At the time of the film’s release, Roger Ebert wrote that, "Victories over racism and victories over opposing teams alternate so quickly that sometimes we're not sure if we're cheering for tolerance or touchdowns. Real life is never this simple, but then that's what the movies are for.”
Indeed, this is no documentary, but there is a beautiful truth about the harmonizing role that sport has played over the course of American history. The film is interlaced with beautiful music and its instrumental score was so uplifting that it has been used at numerous Olympics and following Barack Obama’s 2008 victory speech.
Undoubtedly the greatest basketball film of all time, Hoosiers follows a fictional small-town Indiana team’s journey that is somewhat based on the Milan High School’s 1954 championship run. The film is a straightforward narrative about small-town sports and the relationship between the coach and the high-strung parents; but one cannot dismiss this story for its simplicity. It is a tale wrought with emotionally complex characters and the perils of small-town America. Gene Hackman pulls off a masterful performance as head coach Norman Dale and though you may recognize elements of the plot in other movies, you will never forget the multi-dimensional characters.
1 Any Given Sunday
Featuring an epic ensemble cast and a few great cameos, this film proves that anything can happen in football on “… any given Sunday.” Directed by Oliver Stone, the film’s blend of on and off-the-field action is pulled off seamlessly, which is a rarity amongst sports movies.

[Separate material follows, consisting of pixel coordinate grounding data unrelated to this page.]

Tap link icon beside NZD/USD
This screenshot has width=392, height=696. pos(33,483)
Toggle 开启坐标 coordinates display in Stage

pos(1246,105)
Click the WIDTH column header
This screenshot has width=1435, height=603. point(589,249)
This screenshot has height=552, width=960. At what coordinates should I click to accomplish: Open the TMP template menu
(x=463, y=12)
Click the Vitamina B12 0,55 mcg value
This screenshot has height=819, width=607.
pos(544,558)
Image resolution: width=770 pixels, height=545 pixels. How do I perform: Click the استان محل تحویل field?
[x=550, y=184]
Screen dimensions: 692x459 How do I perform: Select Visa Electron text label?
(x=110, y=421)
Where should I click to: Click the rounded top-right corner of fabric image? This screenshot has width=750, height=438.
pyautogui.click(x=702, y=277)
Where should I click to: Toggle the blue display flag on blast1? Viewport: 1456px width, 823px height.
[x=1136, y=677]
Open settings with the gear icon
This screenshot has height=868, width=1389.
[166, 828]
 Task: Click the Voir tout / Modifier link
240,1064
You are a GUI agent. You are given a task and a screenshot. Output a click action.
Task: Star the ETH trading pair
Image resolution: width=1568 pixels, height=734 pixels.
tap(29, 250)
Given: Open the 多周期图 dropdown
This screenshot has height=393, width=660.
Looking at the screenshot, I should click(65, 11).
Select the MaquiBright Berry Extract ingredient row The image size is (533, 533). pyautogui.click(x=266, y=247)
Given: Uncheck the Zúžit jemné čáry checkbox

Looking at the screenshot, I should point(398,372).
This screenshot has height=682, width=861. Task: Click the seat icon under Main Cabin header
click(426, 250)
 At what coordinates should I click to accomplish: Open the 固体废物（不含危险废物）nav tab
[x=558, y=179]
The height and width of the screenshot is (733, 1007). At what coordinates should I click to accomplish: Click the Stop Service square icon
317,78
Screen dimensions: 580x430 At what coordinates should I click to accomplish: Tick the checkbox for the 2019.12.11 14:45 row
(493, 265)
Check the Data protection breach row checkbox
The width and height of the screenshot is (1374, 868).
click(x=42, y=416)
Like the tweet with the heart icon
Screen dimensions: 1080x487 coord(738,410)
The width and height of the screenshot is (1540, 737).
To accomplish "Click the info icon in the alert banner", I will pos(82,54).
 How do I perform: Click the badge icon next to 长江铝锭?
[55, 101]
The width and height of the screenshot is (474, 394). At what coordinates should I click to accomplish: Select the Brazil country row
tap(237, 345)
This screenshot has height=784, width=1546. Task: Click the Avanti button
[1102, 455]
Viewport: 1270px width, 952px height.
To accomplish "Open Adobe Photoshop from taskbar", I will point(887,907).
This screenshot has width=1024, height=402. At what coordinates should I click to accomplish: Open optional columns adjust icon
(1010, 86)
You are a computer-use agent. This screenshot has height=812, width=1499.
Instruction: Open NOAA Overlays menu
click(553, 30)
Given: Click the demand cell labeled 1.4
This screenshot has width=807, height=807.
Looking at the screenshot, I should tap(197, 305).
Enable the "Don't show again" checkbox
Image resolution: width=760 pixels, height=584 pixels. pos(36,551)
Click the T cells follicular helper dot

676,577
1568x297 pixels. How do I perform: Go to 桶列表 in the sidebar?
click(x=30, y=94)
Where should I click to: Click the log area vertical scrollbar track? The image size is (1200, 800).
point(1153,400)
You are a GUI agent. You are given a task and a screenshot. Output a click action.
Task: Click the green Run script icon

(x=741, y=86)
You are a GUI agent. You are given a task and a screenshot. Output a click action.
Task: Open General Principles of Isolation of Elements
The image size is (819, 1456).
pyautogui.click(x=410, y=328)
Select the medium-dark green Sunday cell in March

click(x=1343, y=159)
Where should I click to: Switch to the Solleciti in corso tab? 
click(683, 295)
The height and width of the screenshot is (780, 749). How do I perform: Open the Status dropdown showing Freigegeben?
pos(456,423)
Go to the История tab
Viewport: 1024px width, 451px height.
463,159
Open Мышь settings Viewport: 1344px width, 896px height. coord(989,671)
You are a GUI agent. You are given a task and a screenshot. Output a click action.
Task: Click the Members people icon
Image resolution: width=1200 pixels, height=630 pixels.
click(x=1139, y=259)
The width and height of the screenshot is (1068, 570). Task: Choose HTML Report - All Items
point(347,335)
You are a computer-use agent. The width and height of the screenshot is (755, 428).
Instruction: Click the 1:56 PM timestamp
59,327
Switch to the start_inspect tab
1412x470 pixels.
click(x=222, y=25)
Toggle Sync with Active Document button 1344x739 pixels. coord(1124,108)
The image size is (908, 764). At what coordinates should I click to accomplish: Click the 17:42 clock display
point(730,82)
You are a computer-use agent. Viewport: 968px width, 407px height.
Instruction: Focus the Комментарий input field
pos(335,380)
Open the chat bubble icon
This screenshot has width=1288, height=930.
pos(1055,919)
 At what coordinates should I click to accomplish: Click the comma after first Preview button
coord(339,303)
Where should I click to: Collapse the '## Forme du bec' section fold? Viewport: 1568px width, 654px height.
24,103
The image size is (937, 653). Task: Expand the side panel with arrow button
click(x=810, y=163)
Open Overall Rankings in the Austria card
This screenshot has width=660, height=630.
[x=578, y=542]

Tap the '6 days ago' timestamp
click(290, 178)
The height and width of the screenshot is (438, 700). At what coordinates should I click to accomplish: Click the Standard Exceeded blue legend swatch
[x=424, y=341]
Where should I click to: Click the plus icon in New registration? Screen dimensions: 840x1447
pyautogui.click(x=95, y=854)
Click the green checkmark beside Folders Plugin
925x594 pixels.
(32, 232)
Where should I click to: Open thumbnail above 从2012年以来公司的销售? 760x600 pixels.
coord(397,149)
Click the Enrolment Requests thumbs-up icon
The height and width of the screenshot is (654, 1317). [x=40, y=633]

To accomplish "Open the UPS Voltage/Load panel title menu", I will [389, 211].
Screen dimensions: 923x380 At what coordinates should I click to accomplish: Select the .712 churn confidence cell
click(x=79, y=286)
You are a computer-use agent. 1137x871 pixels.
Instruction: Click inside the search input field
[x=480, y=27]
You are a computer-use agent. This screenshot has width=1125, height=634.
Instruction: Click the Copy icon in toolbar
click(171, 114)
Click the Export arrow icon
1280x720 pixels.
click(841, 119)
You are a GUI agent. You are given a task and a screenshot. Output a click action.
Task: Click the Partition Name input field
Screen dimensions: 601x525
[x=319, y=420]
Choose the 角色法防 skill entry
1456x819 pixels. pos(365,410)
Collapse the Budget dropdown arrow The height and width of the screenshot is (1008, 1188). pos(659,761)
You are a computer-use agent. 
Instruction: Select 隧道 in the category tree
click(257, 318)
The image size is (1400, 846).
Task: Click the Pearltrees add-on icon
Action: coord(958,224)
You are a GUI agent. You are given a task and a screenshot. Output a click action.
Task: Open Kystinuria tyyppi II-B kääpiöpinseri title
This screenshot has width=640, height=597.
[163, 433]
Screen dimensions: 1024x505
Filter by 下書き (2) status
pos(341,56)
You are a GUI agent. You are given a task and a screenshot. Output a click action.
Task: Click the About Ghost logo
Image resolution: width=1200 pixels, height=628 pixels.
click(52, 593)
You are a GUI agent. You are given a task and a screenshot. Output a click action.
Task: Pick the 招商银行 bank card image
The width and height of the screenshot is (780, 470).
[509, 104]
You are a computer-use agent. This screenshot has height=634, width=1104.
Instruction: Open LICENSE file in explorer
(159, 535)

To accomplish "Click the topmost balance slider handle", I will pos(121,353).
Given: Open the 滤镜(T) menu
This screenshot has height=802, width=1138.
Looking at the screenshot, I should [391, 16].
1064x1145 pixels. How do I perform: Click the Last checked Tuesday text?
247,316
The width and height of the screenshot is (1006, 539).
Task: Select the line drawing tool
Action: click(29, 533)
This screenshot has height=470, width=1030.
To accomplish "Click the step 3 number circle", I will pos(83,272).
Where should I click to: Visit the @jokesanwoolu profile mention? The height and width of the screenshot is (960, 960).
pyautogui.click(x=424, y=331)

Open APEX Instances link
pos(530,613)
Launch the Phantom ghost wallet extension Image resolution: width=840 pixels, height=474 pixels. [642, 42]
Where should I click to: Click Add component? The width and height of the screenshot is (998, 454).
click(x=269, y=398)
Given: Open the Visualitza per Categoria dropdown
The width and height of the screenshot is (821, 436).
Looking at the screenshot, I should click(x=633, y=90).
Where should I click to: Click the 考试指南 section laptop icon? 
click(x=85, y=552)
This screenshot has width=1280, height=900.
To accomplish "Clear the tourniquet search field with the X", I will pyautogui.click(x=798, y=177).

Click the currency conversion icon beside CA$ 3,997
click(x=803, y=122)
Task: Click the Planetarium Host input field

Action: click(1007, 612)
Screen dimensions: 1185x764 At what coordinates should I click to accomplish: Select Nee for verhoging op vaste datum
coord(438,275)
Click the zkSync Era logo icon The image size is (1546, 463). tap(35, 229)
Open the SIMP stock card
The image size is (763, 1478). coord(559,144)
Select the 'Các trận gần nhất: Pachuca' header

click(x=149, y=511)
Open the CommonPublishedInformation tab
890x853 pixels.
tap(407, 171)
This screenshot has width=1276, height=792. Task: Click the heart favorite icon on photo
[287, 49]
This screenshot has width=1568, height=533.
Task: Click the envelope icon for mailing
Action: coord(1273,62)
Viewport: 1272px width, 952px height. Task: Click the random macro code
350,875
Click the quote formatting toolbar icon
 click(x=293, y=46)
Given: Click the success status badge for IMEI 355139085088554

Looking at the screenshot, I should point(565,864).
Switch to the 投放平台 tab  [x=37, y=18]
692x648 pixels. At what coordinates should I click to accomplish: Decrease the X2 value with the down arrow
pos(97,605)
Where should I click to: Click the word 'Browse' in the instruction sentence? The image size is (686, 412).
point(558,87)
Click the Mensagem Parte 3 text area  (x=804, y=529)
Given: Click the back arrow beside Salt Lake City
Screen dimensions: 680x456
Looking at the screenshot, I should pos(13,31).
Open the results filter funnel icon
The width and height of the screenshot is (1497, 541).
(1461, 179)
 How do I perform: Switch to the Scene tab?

Critic Andrew Johnston (no relation) wrote, "It's often been said of films about sports that smaller balls equal better movies. Any Given Sunday explodes that theory, and not just because of the incredible intensity of its gridiron action. [The film] looks at the world of professional football from almost every conceivable angle, but it never tries to be the definitive statement on the subject.” If you’re going to watch one football movie in order to try to better understand the sport, you can’t go wrong with Any Given Sunday. If nothing else, for Al Pacino's epic locker room speech.